» Task requirements: State the count of lines below featuring the word "button", and write nothing further.

Saved data entries
━━━━━━━━━━

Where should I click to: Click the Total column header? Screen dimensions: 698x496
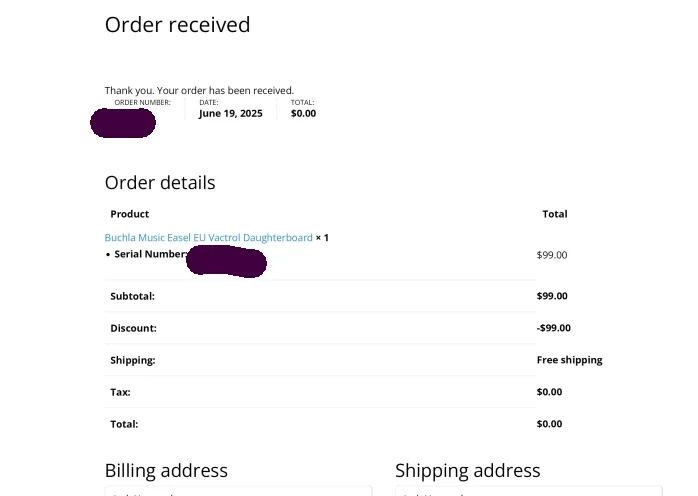coord(554,214)
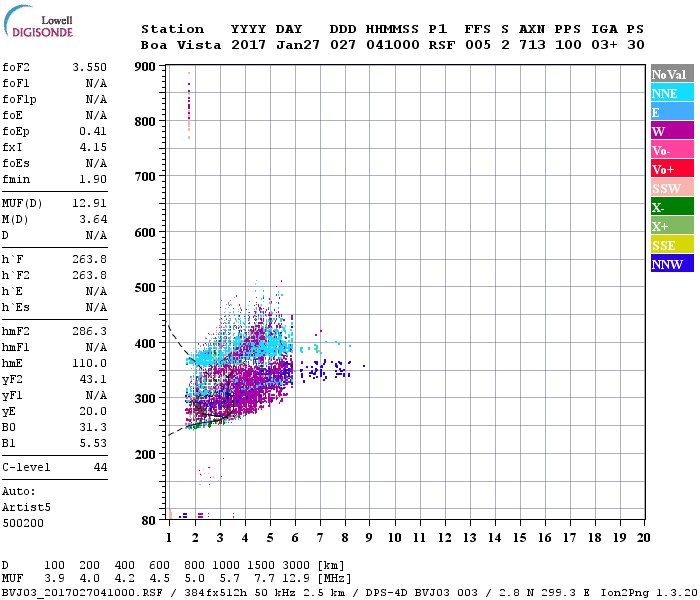Screen dimensions: 700x600
Task: Select the Vo- pink legend swatch
Action: [672, 150]
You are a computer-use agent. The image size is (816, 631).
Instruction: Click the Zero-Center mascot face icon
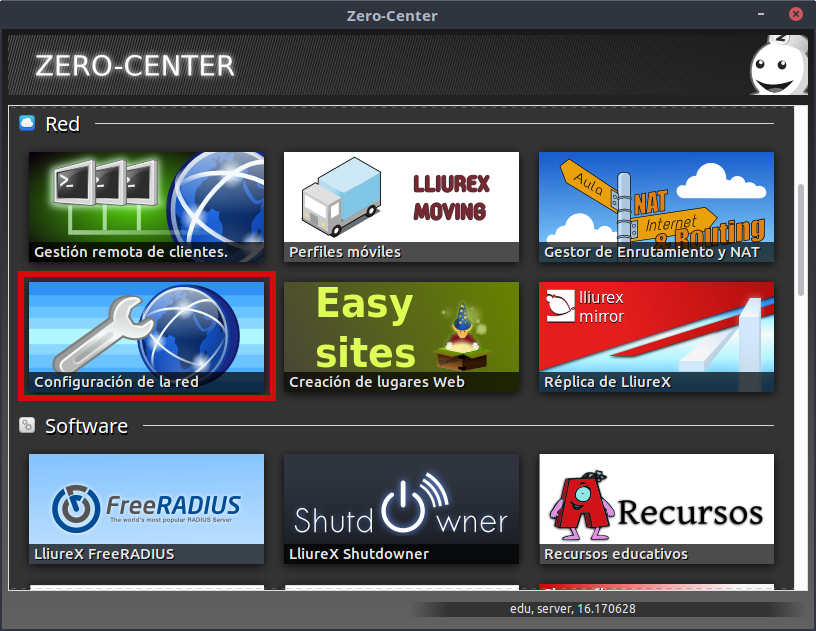click(x=777, y=68)
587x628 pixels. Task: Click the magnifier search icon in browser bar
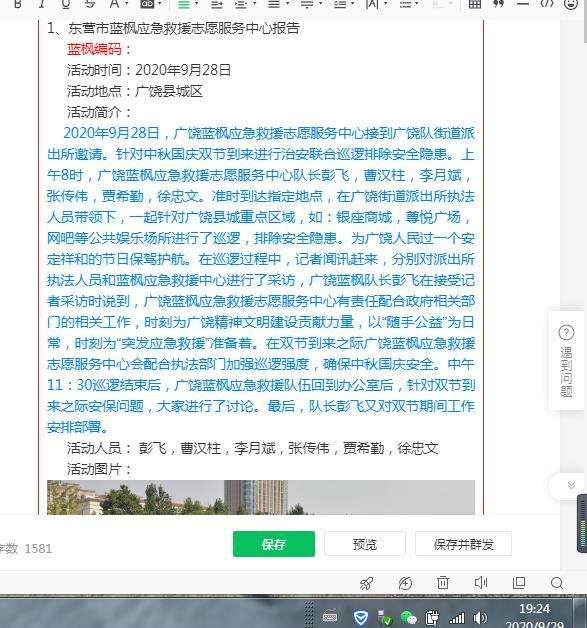point(557,583)
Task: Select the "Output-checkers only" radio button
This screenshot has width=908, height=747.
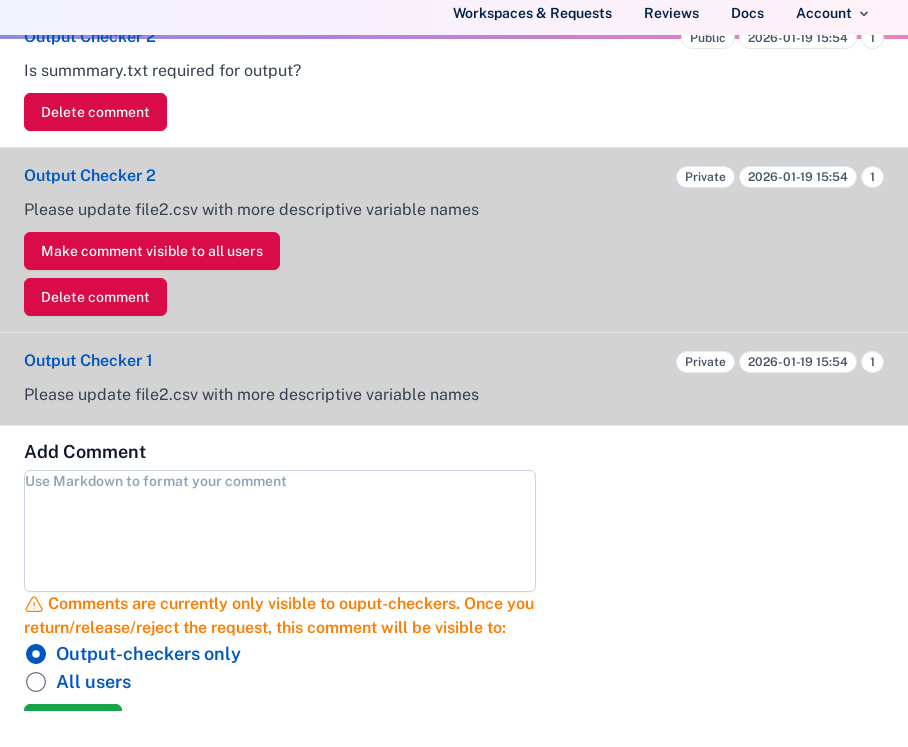Action: point(36,654)
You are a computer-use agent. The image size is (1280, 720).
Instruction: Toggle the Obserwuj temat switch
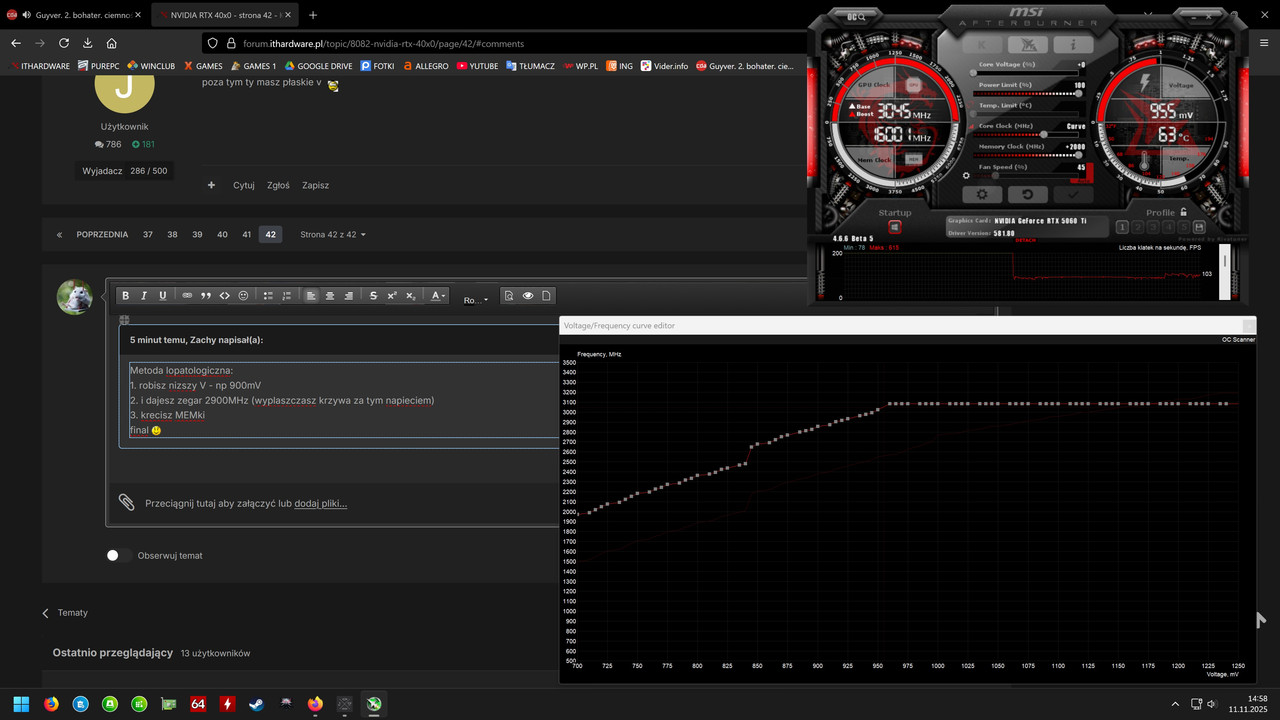point(119,555)
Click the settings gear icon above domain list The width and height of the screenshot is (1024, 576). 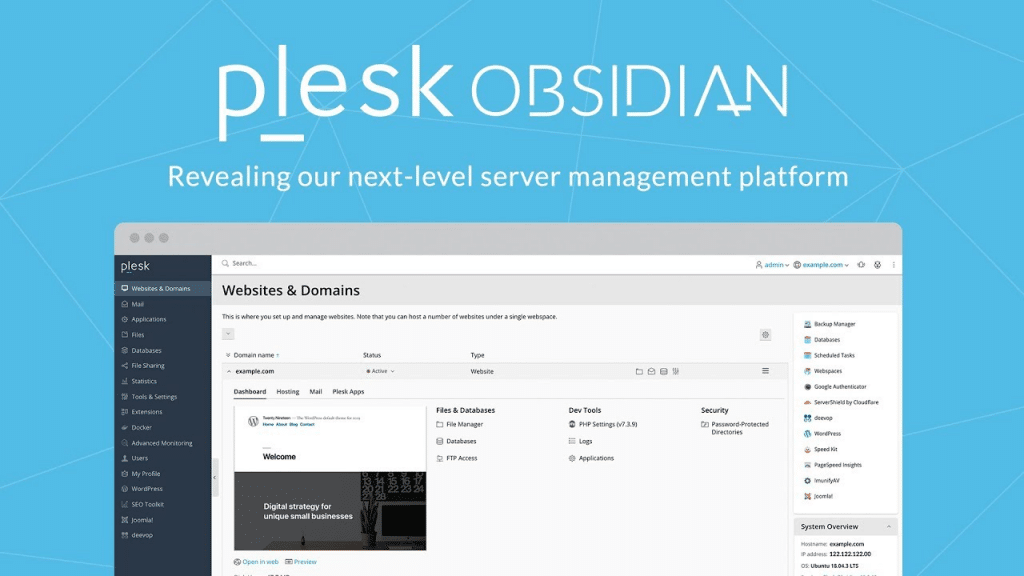(x=765, y=335)
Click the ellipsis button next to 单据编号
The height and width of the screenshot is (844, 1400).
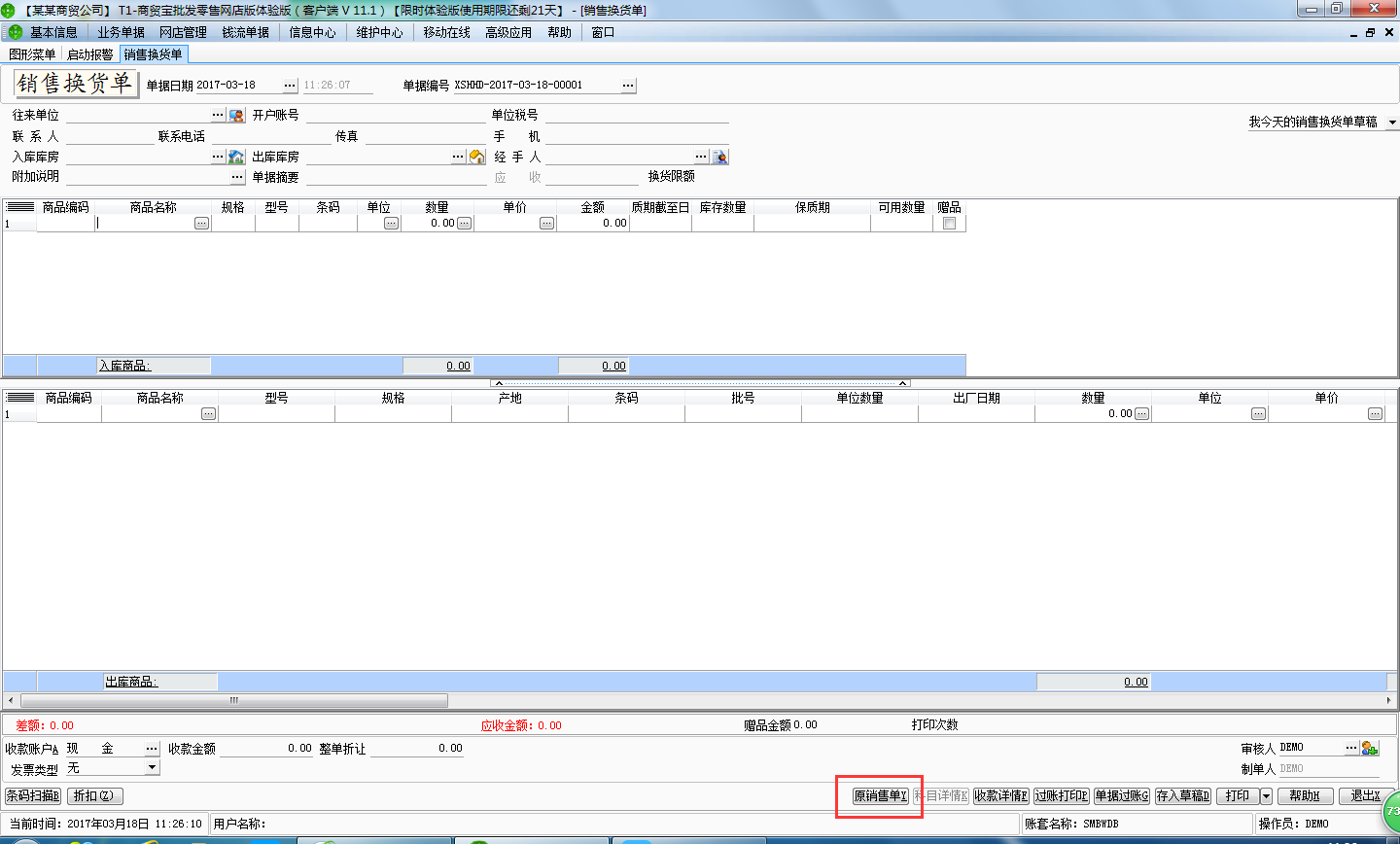point(628,86)
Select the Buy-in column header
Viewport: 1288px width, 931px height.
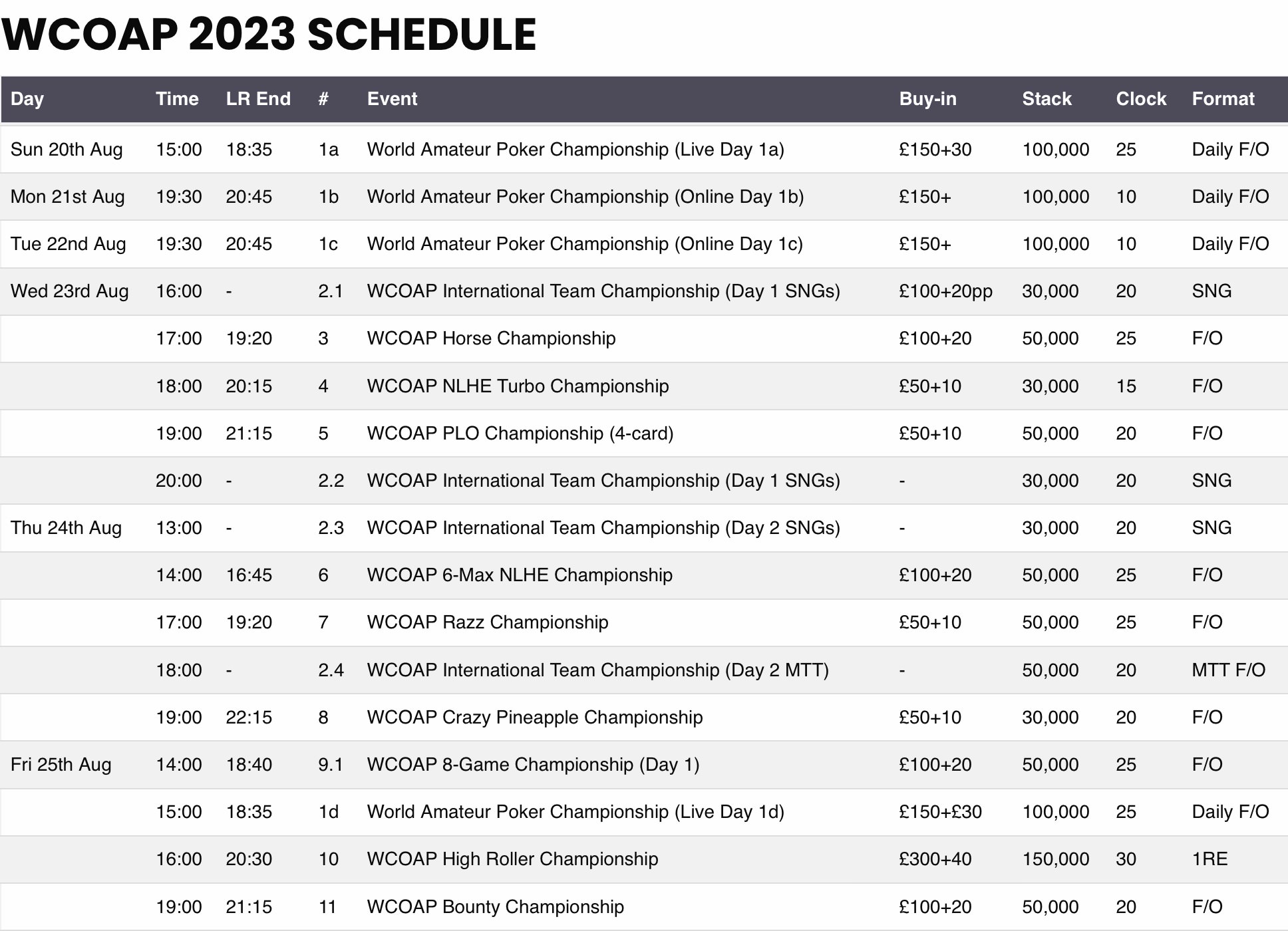click(x=927, y=99)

━━━━━━━━━━

» Solution: 2